Use preemptible resources: In addition to the number of nodes and resource specifications, configure the Bid parameter. This allows you to request preemptible instances by setting a maximum bid. Click the
button to select a bidding method:By discount: The maximum price is based on the market price of the resource specification, with discrete options from a 10% to 90% discount, representing the upper limit for bidding. When the maximum bid for the preemptible instance is greater than or equal to the market price and there is sufficient inventory, the instance can be requested.
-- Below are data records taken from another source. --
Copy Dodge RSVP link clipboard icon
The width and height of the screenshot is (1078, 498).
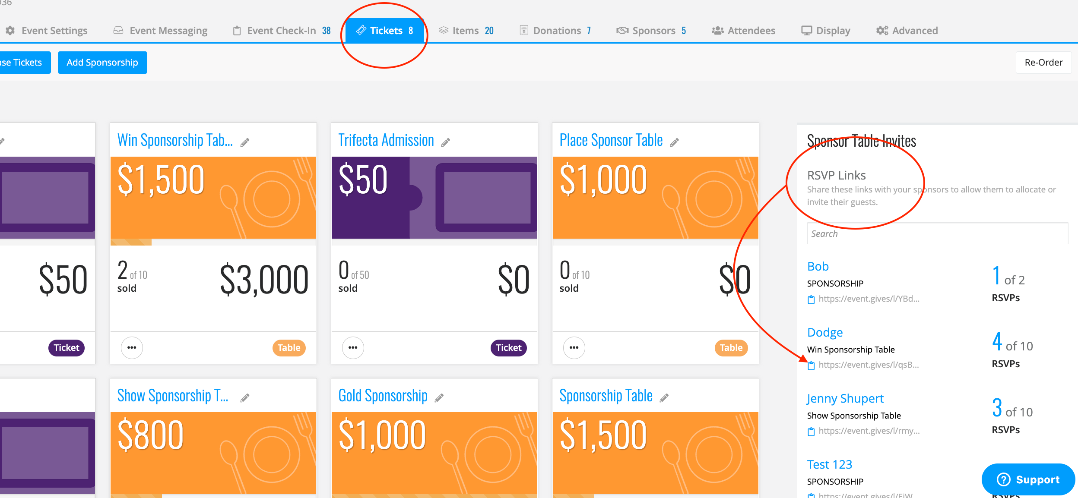tap(811, 366)
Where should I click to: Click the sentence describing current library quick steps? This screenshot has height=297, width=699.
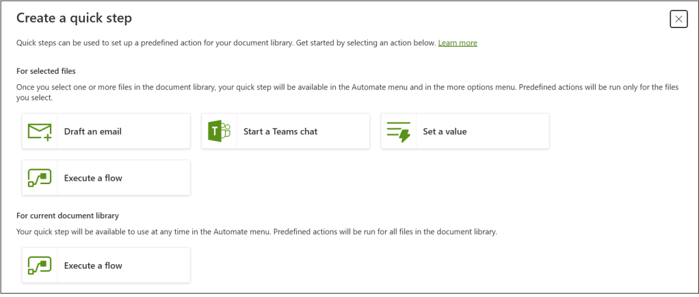[256, 232]
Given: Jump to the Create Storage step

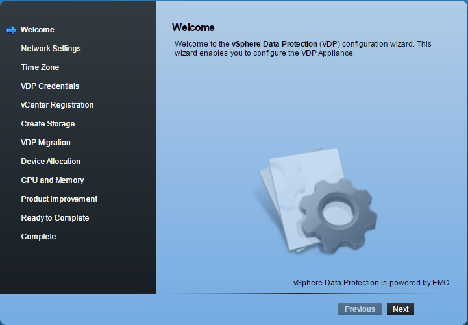Looking at the screenshot, I should [48, 124].
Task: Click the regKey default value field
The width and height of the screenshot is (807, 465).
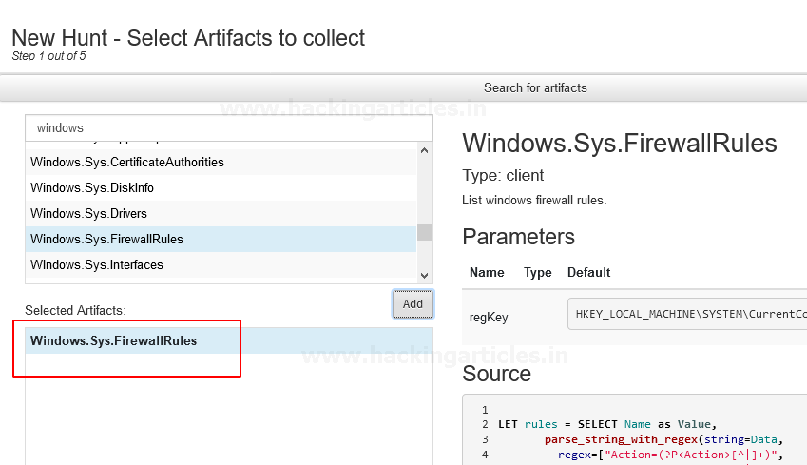Action: tap(686, 315)
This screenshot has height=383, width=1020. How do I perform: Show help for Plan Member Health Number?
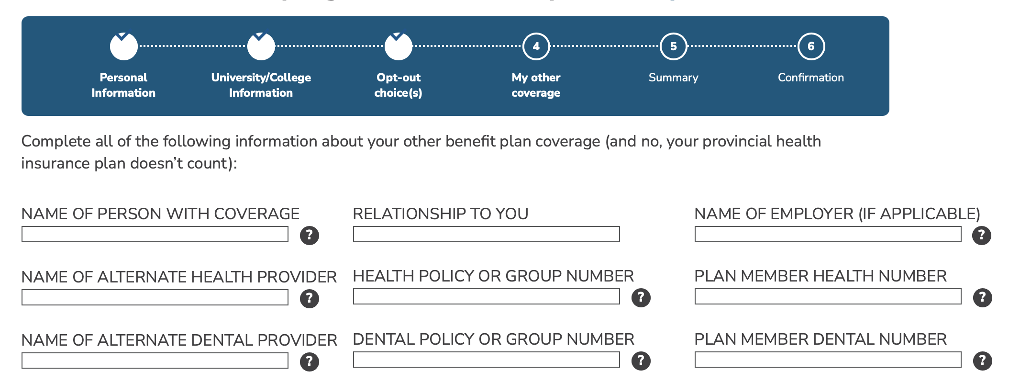[x=983, y=297]
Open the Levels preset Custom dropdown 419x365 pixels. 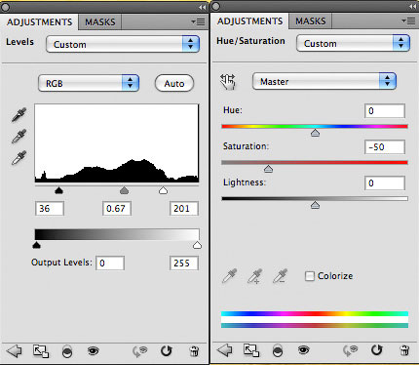[123, 44]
By price: The maximum bid is within the market price range.
VPC configuration
If you do not configure a VPC, the public network and a public gateway are used. The limited bandwidth of the public gateway results in slowdowns or interruptions during job execution.
Configuring a VPC and selecting the corresponding vSwitch and security group improves network bandwidth, stability, and security. Additionally, the cluster where the job runs can directly access services within this VPC.
ImportantWhen using a VPC, ensure that the job's resource group, dataset storage (OSS), and code repository are in the same region, and that their respective VPCs can communicate with each other.
When using a CPFS dataset, you must configure a VPC, and the selected VPC must be the same as the one used by CPFS. Otherwise, the submitted DLC training job will fail to mount the dataset and will remain in the
Preparingstate until it times out.When submitting a DLC job with Lingjun AI Computing Service preemptible instances, you must configure a VPC.
Additionally, you can configure a Internet Gateway in one of two ways:
Public Gateway: Its network bandwidth is limited, and the network speed may not meet your needs during high-concurrency access or when downloading large files.
Private Gateway: To address the bandwidth limitations of the public gateway, create an Internet NAT Gateway in the DLC's VPC, bind an Elastic IP (EIP), and configure SNAT entries. For more information, see Improve public network access speed through a private gateway.
Fault tolerance and diagnosis
Parameter
Description
Automatic Fault Tolerance
Turn on the Automatic Fault Tolerance switch and configure the parameters. The system will provide job detection and control capabilities to promptly detect and avoid errors at the job's algorithm layer, thereby improving GPU utilization. For more information, see AIMaster: An elastic and automatic fault tolerance engine.
NoteWhen you enable automatic fault tolerance, the system starts an AIMaster instance that runs alongside the job instance, which consumes computing resources. The AIMaster instance resource usage is as follows:
Resource quota: 1 CPU core and 1 GiB of memory.
Public resources: Uses the ecs.c6.large specification.
Health Check
When you enable Health Check, a comprehensive check is performed on the resources involved in the training. It automatically isolates faulty nodes and triggers automated backend O&M processes, which reduces the likelihood of encountering issues in the early stages of job training and improves the training success rate. For more information, see SanityCheck: Computing power health check.
NoteHealth check is only supported for PyTorch training jobs submitted with Lingjun AI Computing Service resource quotas and with a GPU count greater than 0.
Roles and permissions
The following describes how to configure the instance RAM role. For more information about this feature, see Configure a DLC RAM role.
Instance RAM role
Description
Default Role of PAI
Uses the
AliyunPAIDLCDefaultRoleservice-linked role, which only has fine-grained permissions to access ODPS and OSS. The temporary access credentials issued based on the PAI default role have the following permissions:When accessing MaxCompute tables, it has permissions equivalent to the DLC instance owner.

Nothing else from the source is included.